Para que o País aprendesse com a experiência internacional, enviou três assessores ao exterior para levantar em vários países os modelos mais modernos de privatização, de legislação e de agências reguladoras. Contratou consultorias internacionais para levantar o valor real da Telebrás e definir a melhor estratégia privatização. E, com sua experiência e sabedoria política, soube esquivar-se de todos os lobbies - de sindicatos, de empresários e de investidores. Em julho de 1997, depois de quase um ano de intensos debates, o Congresso brasileiro aprova a Lei Geral de Telecomunicações, então uma das mais modernas e completas do mundo, trazendo em seu bojo as linhas gerais do novo modelo regulatório, com a criação da Agência Nacional de Telecomunicações (Anatel).

Em novembro de 1997, instala-se a agência, dirigida por cinco profissionais competentes e respeitados. Tudo caminhava muito bem com o projeto de reestruturação das telecomunicações, menos a saúde do ministro. Depois de recuperar-se de um enfarte em setembro de 1997, Sérgio Motta passou a lutar contra uma velha infecção pulmonar, que se agravou no início de 1998.

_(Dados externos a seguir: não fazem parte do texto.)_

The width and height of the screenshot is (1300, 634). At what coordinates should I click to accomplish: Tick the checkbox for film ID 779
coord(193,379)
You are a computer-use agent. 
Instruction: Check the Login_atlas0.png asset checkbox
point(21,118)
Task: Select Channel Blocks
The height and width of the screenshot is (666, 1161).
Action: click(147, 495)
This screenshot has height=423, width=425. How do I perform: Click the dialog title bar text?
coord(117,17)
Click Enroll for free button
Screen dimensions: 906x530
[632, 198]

Poucos minutos antes de ser internado na UTI do Hospital Albert Einstein, em São Paulo - de onde não sairia com vida -, o ex-ministro Sérgio Motta encaminha ao presidente Fernando Henrique um fax com a mensagem manuscrita, em que praticamente se despede do amigo, agradece seu apoio ao projeto de reestruturação geral das telecomunicações e pede, no final: “Não se apequene, presidente. Cumpra o seu destino histórico. Coordene as transformações do país”.

Sem Sérgio Motta, a privatização da Telebrás foi conduzida pelo novo ministro, Luiz Carlos Mendonça de Barros. No leilão realizado no dia 29 de julho de 1998, a Telebrás e suas subsidiárias foram vendidas por R$ 22,26 bilhões, o que representa quase US$ 19 bilhões. Era a maior privatização de telecomunicações da década.

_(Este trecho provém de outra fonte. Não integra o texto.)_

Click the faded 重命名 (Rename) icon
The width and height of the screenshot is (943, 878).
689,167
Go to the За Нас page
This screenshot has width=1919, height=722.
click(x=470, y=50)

Para os que ainda duvidam do acerto da privatização das telecomunicações, bastam dois indicadores. Primeiro quanto ao número de telefones ou acessos fixos e móveis. De pouco mais de 24,5 milhões em julho de 1998, o Brasil passou para quase 170 milhões hoje, o que representou um crescimento físico de 600% e um salto na densidade, de 14 telefones por 100 habitantes para os 91 atuais.